INPUT FOR THIS TASK ▸
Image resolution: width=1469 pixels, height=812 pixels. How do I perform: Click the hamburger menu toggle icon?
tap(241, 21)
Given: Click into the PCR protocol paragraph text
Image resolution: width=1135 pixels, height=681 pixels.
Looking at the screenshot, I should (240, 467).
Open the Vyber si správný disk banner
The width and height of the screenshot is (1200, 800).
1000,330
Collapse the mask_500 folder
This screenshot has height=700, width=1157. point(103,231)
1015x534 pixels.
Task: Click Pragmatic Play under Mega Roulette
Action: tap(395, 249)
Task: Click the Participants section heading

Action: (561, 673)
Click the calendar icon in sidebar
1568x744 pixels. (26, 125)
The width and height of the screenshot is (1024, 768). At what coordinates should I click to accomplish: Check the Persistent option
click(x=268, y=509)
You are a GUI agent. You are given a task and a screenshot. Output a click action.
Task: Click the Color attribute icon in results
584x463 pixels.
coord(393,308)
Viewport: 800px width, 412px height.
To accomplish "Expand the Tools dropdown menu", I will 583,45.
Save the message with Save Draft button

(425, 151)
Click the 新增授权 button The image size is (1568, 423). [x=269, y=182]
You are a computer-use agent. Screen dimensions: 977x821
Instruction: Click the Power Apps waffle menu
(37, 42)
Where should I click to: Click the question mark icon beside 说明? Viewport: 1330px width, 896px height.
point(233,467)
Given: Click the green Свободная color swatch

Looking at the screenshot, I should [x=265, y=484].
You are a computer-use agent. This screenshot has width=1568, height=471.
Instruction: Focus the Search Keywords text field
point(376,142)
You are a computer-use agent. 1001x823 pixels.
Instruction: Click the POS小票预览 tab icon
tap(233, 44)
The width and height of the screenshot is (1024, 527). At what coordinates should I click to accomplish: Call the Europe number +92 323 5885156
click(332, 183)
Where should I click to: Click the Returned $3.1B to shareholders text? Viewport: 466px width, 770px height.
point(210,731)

WHAT YOU ARE ASKED TO DO ▸ In how many lines of the records does the string "computer" occur? Answer with the number alone.

RESULT FOR THIS EXERCISE ▸ 3